- _Actividades_
- a) Responda brevemente, a partir del texto propuesto:
(i) ¿En qué comisaría murió Diego Gallardo?
(ii) ¿Al llegar a qué número dejó el médico de contar las lesiones?
(iii) ¿Qué tribunal dictó sentencia el 24 de abril de 2007?
- b) Traduzca al inglés esta oración del texto propuesto: «Para entonces, el preso más joven, Diego Gallardo (20), ya no podía caminar ni hablar.»
- c) Según el texto propuesto, ¿por qué la sentencia evitó decir «fue tortura seguida de muerte»? Explíquelo en una a tres oraciones.

Terminada la sesión de tormentos, uno por uno fueron subidos a un camión de traslado que los llevó, en un recorrido de varias horas, a diferentes comisarías de la zona. Para entonces, el preso más joven, Diego Gallardo (20), ya no podía caminar ni hablar. Tras una espantosa agonía, sin control de sus esfínteres y vomitando sangre, murió 15 horas después en la comisaría 1ª.
Pilarcita y Josefina, mamá y hermana de Diego, se acercaron a CORREPI casi de inmediato. Pronto leíamos en el protocolo de la autopsia, donde el médico consignó que dejó de contar las lesiones al llegar al número 57, que encontró hematomas intracraneanos e intraparenquimatosos; fractura del parietal, temporal y peñasco izquierdos; del etmoides y de la silla turca; separación traumática de las suturas de los huesos del cráneo y estallido de la cúpula gástrica y del esófago como consecuencia de los vómitos incoercibles, producto de la lesión neurológica severa. “Nunca vi un cuerpo tan apaleado”, dijo el forense, con décadas de experiencia, en el juicio oral, al que llegamos en apenas dos años, gracias al testimonio valiente de los sobrevivientes, que identificaron a los cuatro torturadores: el oficial inspector Marcelo Adrián Fiordomo, el sargento ayudante Julio Alberto Silva, el subcomisario Rubén Alfredo Gómez y el oficial subinspector Hernán Javier Gnopko.

El 24 de abril de 2007, el tribunal oral nº 1 de Lomas de Zamora dictó sentencia. Como suele suceder, se las arreglaron para no decir “fue tortura seguida de muerte”, porque esa calificación apunta al corazón del estado y su gobierno, y en las estadísticas cuatro condenas por homicidio sin aclarar que eran policías sirve para hablar de la “inseguridad”. Pero no pudieron eludir la condena a prisión perpetua.

- _Datos del ejercicio_
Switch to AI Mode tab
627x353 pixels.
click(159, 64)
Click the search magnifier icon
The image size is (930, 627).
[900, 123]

...

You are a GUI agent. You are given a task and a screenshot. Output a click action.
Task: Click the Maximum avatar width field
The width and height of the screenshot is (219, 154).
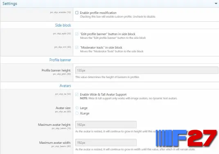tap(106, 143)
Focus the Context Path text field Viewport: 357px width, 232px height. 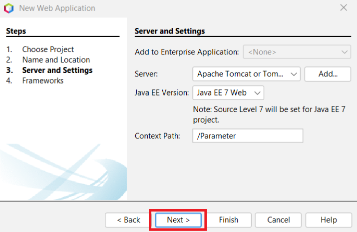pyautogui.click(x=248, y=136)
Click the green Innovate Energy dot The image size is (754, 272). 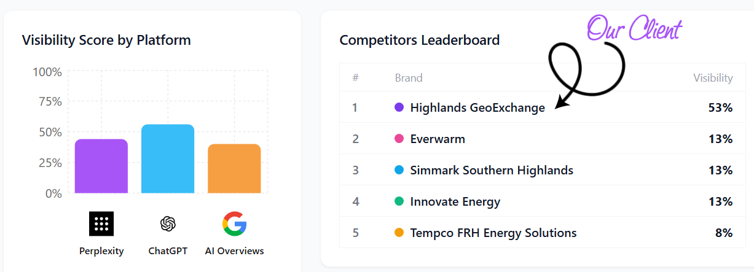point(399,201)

- _Respuestas_
- a)
(i) En la comisaría 1ª.
(ii) Al número 57.
(iii) El tribunal oral nº 1 de Lomas de Zamora.

- b) By then, the youngest prisoner, Diego Gallardo (20), could no longer walk or speak.

- c) Porque esa calificación apunta al corazón del estado y su gobierno. Además, en las estadísticas, cuatro condenas por homicidio que no aclaran que los condenados eran policías sirven para hablar de la «inseguridad».